‘But you will be,’ said Uckermark. ‘To her heart, liver, kidney, spleen. And something equally wet and warm.’ Then he winked in a truly obscene and insinuating fashion. Did he mean…? No, surely not!
‘Are you sure… are you sure she wasn’t making a joke?’
‘I’m positive!’ said Uckermark. ‘Justina’s her father’s daughter. She knows what she wants. Oh, she fancied for sure when she clapped eyes on you. So enjoy your sleep while you’ve got the opportunity!’
Chegory hoped he misunderstood the implications of Uckermark’s comments. Nevertheless, whether Uckermark was truthing or joking, the young Ebrell Islander could certainly use all the shuteye he could get. So, after a quick visit to the courtyard, he got himself upstairs and laid himself down on the bed he found there, and was near instantly asleep.
Young Chegory Guy was still asleep when Log Jaris arrived at the corpse shop. Long did the bullman and the corpse master confer and most serious were the matters which they discussed.

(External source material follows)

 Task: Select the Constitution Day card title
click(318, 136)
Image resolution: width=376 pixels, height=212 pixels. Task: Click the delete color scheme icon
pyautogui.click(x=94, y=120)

Several members of the Calligrapher’s Union had been arrested as troops swept and reswept the city in their search for the wishstone. The solution was obvious. The Calligrapher’s Union must itself catch the thieves who stole the wishstone. Before things got out of hand.
Thanks to information Uckermark had received from Chegory Guy, they knew the wishstone was Downstairs with three Malud marauders. Log Jaris and Uckermark both knew the depths intimately. One of their legal sidelines was bounty hunting, and they had many times in the past ventured Downstairs to run down escaped slaves, rapists, murderers and eloping young lovers.
‘How many men can we muster?’ said Uckermark.
‘Twenty at short, more at long,’ said Log Jaris.
‘What about dogs?’
‘A dozen hunters, no problem. We’ll backtrack from my cellar. Follow the boy’s trail till the dogs pick up something else.’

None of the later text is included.